• **BRANO DEL DOCUMENTO**
________________________

Corriere della Sera: “Nainggolan il ribelle: «Posso bere 20 drink ma dopo vado in campo, sbaglio e sono felice»”

L’edizione odierna de “Il Corriere della Sera” riporta un’intervista a Radja Nainggolan.

Ecco le sue parole:

Il Ducato di Ferrara gli va stretto, ma non rinnega la scelta fatta per l’amico Daniele De Rossi. Radja Nainggolan è tornato agli onori delle cronache dopo un’intervista di Walter Sabatini, in cui l’ex diesse della Roma lo bacchetta bonariamente. E lui, il Ninja, non si tira indietro e risponde all’ex dirigente giallorosso. «L’ho chiamato gli ho detto che otto shottini sono pochi… io ne bevo anche venti. E poi vado in campo ugualmente. Sabatini mi vuole bene, è convinto che avrei potuto fare di più, ma io sento di aver dato il massimo».

«La notte più folle l’ho vissuta a Roma, a Capodanno – ricorda l’ex centrocampista giallorosso – i miei video ubriaco hanno fatto il giro del mondo: la società andò su tutte le furie: avevano ragione. Voglio bene a Totti, siamo stati felici insieme. La fine del suo matrimonio è un qualcosa che accade a tante altre persone: la vita non è programmabile».

Allenatori e scelte «All’Inter Conte è stato chiaro – continua Nainggolan – mi disse che non facevo parte del progetto, ho apprezzato la sua sincerità. Con Spalletti a Roma è andata benissimo mentre all’Inter ho giocato poco. E’ uno che mi ha sempre detto le cose in faccia. Mourinho? E’ istintivo come me”. Il giocatore non ha rimpianti per la propria carriera, e difende le sue scelte anche a distanza di tempo. “Il no alla Juve? Erano forti, ma non vincevano solo per bravura: erano agevolati. Nel 2014 con la Roma perdemmo 3-2, con due rigori fuori area»

________________________

• **DATI GREZZI**

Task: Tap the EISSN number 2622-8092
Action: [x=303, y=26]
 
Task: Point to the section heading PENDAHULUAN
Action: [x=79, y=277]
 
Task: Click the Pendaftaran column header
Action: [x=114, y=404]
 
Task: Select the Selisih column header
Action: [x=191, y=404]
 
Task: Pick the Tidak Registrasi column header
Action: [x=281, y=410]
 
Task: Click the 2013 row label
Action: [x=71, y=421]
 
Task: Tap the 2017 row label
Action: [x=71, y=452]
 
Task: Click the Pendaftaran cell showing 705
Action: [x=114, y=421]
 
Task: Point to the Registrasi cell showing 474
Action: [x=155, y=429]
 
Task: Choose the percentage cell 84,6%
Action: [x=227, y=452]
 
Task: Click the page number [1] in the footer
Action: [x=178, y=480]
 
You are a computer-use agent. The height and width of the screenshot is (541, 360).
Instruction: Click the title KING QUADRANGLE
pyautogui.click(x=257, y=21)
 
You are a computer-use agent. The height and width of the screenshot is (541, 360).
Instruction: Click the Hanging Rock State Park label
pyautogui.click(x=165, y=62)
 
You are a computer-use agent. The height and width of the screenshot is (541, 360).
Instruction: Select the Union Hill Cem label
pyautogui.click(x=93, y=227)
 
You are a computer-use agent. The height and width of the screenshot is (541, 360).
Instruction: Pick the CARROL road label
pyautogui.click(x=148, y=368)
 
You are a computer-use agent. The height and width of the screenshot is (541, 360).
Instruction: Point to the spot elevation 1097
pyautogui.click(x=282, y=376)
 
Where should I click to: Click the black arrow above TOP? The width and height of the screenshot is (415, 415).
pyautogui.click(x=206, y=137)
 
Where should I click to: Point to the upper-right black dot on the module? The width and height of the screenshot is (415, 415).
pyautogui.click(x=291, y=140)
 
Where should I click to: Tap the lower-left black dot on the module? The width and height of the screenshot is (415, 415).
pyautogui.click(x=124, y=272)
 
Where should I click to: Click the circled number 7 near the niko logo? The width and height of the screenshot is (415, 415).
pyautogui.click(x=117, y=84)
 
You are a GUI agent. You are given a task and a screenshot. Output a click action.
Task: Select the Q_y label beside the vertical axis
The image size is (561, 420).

________________________

• **CONSEGNA**
Puoi ricopiare parola per parola l'intero articolo sull'intervista a Nainggolan, dal titolo all'ultima riga?

• **RISPOSTA**
Corriere della Sera: “Nainggolan il ribelle: «Posso bere 20 drink ma dopo vado in campo, sbaglio e sono felice»”

L’edizione odierna de “Il Corriere della Sera” riporta un’intervista a Radja Nainggolan.

Ecco le sue parole:

Il Ducato di Ferrara gli va stretto, ma non rinnega la scelta fatta per l’amico Daniele De Rossi. Radja Nainggolan è tornato agli onori delle cronache dopo un’intervista di Walter Sabatini, in cui l’ex diesse della Roma lo bacchetta bonariamente. E lui, il Ninja, non si tira indietro e risponde all’ex dirigente giallorosso. «L’ho chiamato gli ho detto che otto shottini sono pochi… io ne bevo anche venti. E poi vado in campo ugualmente. Sabatini mi vuole bene, è convinto che avrei potuto fare di più, ma io sento di aver dato il massimo».

«La notte più folle l’ho vissuta a Roma, a Capodanno – ricorda l’ex centrocampista giallorosso – i miei video ubriaco hanno fatto il giro del mondo: la società andò su tutte le furie: avevano ragione. Voglio bene a Totti, siamo stati felici insieme. La fine del suo matrimonio è un qualcosa che accade a tante altre persone: la vita non è programmabile».

Allenatori e scelte «All’Inter Conte è stato chiaro – continua Nainggolan – mi disse che non facevo parte del progetto, ho apprezzato la sua sincerità. Con Spalletti a Roma è andata benissimo mentre all’Inter ho giocato poco. E’ uno che mi ha sempre detto le cose in faccia. Mourinho? E’ istintivo come me”. Il giocatore non ha rimpianti per la propria carriera, e difende le sue scelte anche a distanza di tempo. “Il no alla Juve? Erano forti, ma non vincevano solo per bravura: erano agevolati. Nel 2014 con la Roma perdemmo 3-2, con due rigori fuori area»